Over time, Grace made it her business to find out about the young man. He was a nice boy, kept to himself. He acquired a girlfriend after a while, a tall, sultry woman with dark hair and eyes, the kind of woman Grace had always envied as a girl. A good woman, and she made a good compliment to the young man's dark, angular good looks, but somehow Grace preferred the small, sweet-faced woman who came less often.

A few years on, the dark-haired woman stopped coming, and the young man stopped leaving his apartment. Grace worried for him, enough that one day in February she was not terribly surprised to find that she had made much more soup than she could possibly eat. She stirred the leftovers thoughtfully, then turned the gas off, put the cover on the pot and made the trek downstairs.

Then young man didn't answer her first knock, nor the second. After the third, though, she heard an explosion of impressively foul swearing from within the door, and a moment later the young man tore open the door. _"What,"_ he began, then stopped, and blinked. "Oh, hello, Mrs. Thornton."

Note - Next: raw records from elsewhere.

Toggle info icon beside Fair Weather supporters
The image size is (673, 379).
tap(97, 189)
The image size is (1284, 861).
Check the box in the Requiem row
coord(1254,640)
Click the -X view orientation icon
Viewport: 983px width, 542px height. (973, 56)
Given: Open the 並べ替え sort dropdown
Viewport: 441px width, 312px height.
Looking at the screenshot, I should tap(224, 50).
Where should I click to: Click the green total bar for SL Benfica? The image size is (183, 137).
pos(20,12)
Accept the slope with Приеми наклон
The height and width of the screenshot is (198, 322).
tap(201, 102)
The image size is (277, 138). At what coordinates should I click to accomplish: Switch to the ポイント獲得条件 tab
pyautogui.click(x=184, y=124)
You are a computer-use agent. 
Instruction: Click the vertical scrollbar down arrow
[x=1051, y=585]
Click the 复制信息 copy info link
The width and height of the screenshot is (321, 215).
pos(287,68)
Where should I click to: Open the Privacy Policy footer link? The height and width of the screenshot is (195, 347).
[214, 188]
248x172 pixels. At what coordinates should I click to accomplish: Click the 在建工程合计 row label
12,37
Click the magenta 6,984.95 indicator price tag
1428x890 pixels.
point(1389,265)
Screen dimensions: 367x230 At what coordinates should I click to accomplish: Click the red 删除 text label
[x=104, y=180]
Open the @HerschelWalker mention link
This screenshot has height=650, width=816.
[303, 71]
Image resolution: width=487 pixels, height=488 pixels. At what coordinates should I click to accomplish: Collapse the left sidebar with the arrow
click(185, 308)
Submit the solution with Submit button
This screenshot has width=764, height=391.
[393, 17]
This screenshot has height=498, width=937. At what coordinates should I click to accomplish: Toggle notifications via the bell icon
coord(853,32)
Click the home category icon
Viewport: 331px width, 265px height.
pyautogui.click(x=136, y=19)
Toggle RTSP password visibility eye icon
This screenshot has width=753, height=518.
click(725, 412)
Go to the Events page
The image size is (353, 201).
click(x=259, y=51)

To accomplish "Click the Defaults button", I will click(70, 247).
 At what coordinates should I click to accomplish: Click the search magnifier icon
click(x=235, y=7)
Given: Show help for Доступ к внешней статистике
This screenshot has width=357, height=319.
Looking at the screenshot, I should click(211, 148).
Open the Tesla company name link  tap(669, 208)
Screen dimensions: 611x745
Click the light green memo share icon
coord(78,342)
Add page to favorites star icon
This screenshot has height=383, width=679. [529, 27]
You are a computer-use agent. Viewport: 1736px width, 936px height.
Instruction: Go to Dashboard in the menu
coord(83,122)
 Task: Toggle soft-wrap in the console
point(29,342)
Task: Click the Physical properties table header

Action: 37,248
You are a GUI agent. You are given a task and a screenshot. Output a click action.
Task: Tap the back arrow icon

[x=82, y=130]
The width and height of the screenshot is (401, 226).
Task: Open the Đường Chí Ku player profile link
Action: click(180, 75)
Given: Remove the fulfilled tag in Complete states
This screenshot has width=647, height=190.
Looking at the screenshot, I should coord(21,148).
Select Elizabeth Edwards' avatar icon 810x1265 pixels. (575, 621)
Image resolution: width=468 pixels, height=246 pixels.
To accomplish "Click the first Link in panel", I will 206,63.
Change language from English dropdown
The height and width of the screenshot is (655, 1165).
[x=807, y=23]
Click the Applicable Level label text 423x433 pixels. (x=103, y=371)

"Young man," Grace said sternly, "do you kiss your mother with that mouth?"  
He laughed, a dry sound with absolutely no humor to it. "As a matter of fact, I don't," he said. "Can I help you with something?"

He looked horrible. Haggard and lean and skinny. Clearly he hadn't been eating well, and—Grace peered past him into his apartment—he'd been taking about as much care of it as himself. "Yes," she said, and profferred the pot. "You can eat as much of this as you can manage. I'm so forgetful, I made nearly three times the receipe. Just kept adding things because I couldn't remember if I'd put them in or not." She laughed, a rueful little chuckle that invited him to join in, and added, "Not that it's bad soup. It tastes quite good, if I do say so myself."  
The young man did join in, and Grace felt a private surge of triumph. "Thanks, Mrs. Thornton," he said, "but I'm not really hungry."  
"The soup," Grace said, pointedly, "keeps very well. Mind you wash the pot before you bring it back." She thrust the pot into his hands and headed back up to her apartment, ignoring the plaintive, "But, Mrs. Thornton..." that drifted up after her. That young man was just like Harold, really, had to be bullied into everything.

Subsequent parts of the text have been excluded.